The following sequence is not arithmetic.

1, 1, 2, 5, 7

A zero-indexed array A consisting of N numbers is given. A slice of that array is any pair of integers (P, Q) such that 0 <= P < Q < N.

A slice (P, Q) of array A is called arithmetic if the sequence: A[P], A[p + 1], ..., A[Q - 1], A[Q] is arithmetic. In particular, this means that P + 1 < Q.

The function should return the number of arithmetic slices in the array A.

Example:

A = [1, 2, 3, 4]

return: 3, for 3 arithmetic slices in A: [1, 2, 3], [2, 3, 4] and [1, 2, 3, 4] itself.

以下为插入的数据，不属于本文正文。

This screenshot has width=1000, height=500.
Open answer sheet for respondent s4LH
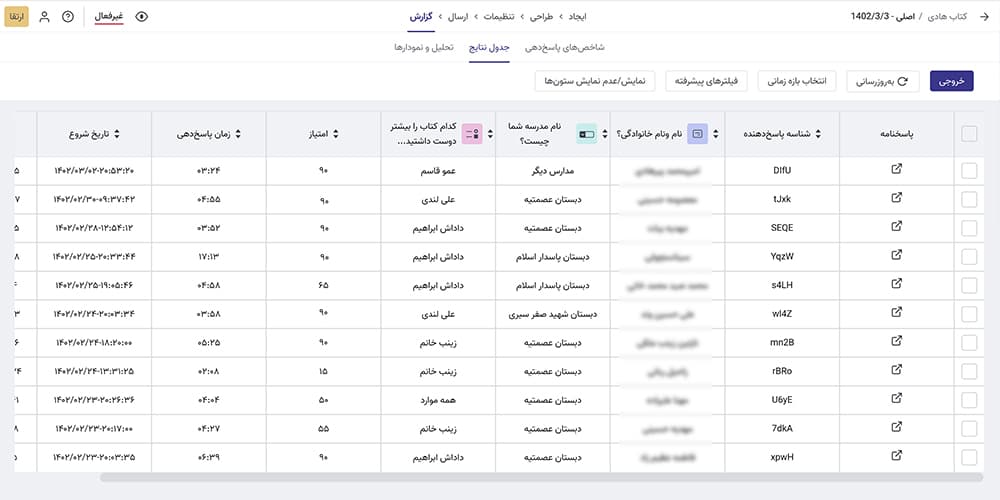896,285
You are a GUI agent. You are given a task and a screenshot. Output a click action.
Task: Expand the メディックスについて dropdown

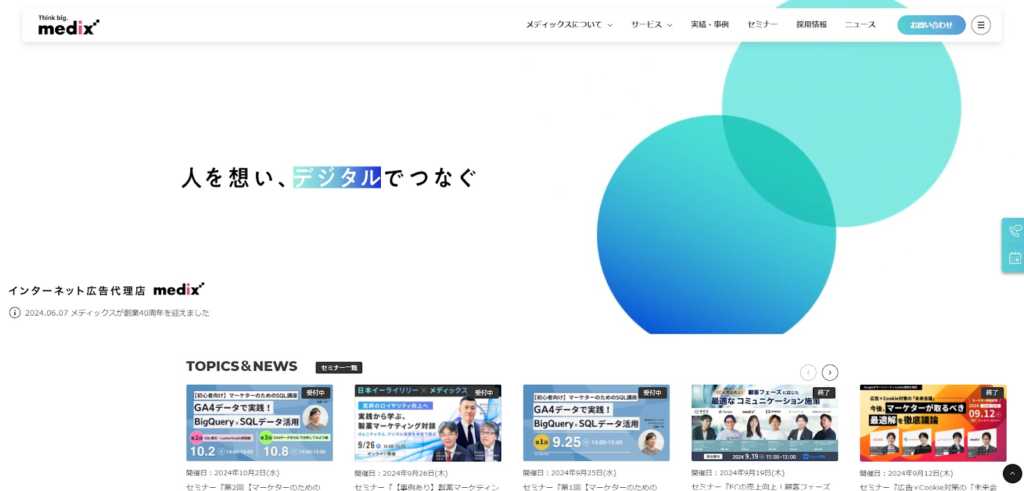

一個while迴圈套一個for迴圈遍歷不知道為啥效率這麼高，交了第一次我還不信又交了一次還是1ms

solution：

class Solution {
    public int numberOfArithmeticSlices(int[] A) {
        if(A.length<3) //如果陣列長度小於3的話肯定沒有等差數列所以返回0
            return 0;
        int all = 0;  //最後要返回的結果
        int d = 0;    //公差
        int num = 1;  //儲存當前數列裡數的個數
        int head = 0; //儲存當前數列列首
        while(head<A.length-2){
            for(int i=head;i<A.length-1;i++){
                if(num==1){  //當num等於1時是作為求當前數列公差的判斷條件，如果num不等於1就應該將後續元素的差值與公差d作對比了
                    d = A[i+1]-A[i];
                    num++;
                }else{
                    if(d == A[i+1]-A[i]){
                        num++;
                        if(num>=3)
                            all+=1;
                    }else {  //因為等差數列是連續的所以如果不等差了就退出了但是退出前將num置為1即將下一個head元素入列
                        num = 1;
                        break;
                    }
                }

                if(i==A.length-2)
                    num=1;
            }
            head++;  //for迴圈遍歷以後要讓head++即找以下一個元素為首的等差數列
        }
        return all;
    }
}